The view from 808 was spectacular. Perched on the edge of a steep precipice, one could see for miles and miles into the heart of Cambodia, a land now enduring mass displacement, famine, and widespread disease due to its hosts’ astonishing negligence of the citizens’ most basic needs. Presumably, such a spot was chosen for security reasons, but the stunning vistas on that evening, particularly as the sun set against a jungled horizon, brought both visitor and host to congregate at the overlook point, lending an air of contemplation to the proceedings as they silently admired nature’s vast depth of field.

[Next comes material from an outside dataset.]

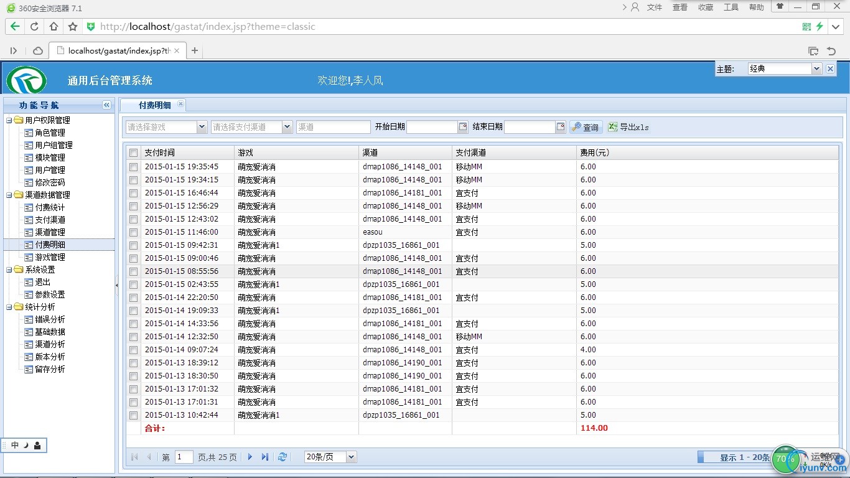850x478 pixels.
Task: Open 付费统计 in the navigation tree
Action: pyautogui.click(x=50, y=207)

At first, the guests were treated well, if not quite up to par with Kamm’s profuse testimony. They were fed a robust meal and given plenty to drink, mingling with Khieu Samphan, Ieng Sary, and several paunchy Khmer Rouge higher-ups. The mood was described as “festive and expectant” (694) about the upcoming show. Raksmey was very much in the middle of it all, dressed now in the simple black outfit of the Kirkenesferda puppeteer, which was reminiscent of the black uniforms formerly worn by their Khmer Rouge hosts, who now sported the dull hunter green of the jungle rebel. Perhaps the Khmer Rouge wardrobe shift was another effort by the rulers to distance themselves from their disastrous years in power, though many still wore the familiar red-checkered krama of the revolution. The puppeteers wore simple black masks around their necks. When the time came, they would disappear behind their puppets.

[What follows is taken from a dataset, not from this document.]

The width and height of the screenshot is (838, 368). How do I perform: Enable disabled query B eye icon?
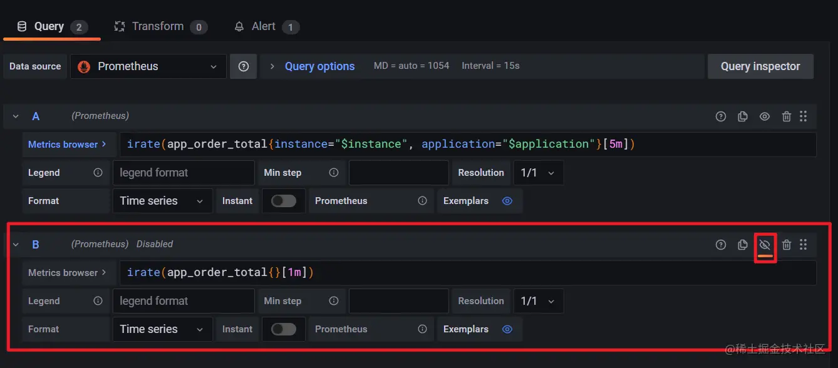[x=765, y=245]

Raksmey mingled, joking in three languages, steering the conversations, complimenting the officers, saying little about himself or his acquaintances. He negotiated a starting time for the performance, the practicalities of electricity, housing, protocol. As darkness descended and the floodlights went up, Raksmey directed people to their seats. He was the perfect mediator. It was as if he had been training for this evening his entire life. Writes Røed-Larsen, “though [Raksmey] was the group’s newest addition, on that night he was also their most essential member. . (For the moment at least), he was Kirkenesferda’s lifeline” (703). It must be noted that the ease with which he took up this ambassadorial role was in marked contrast to the shy reclusion in which he had lived while at CERN, listening to Britten’s Les Illuminations on repeat until the vinyl had begun to erode.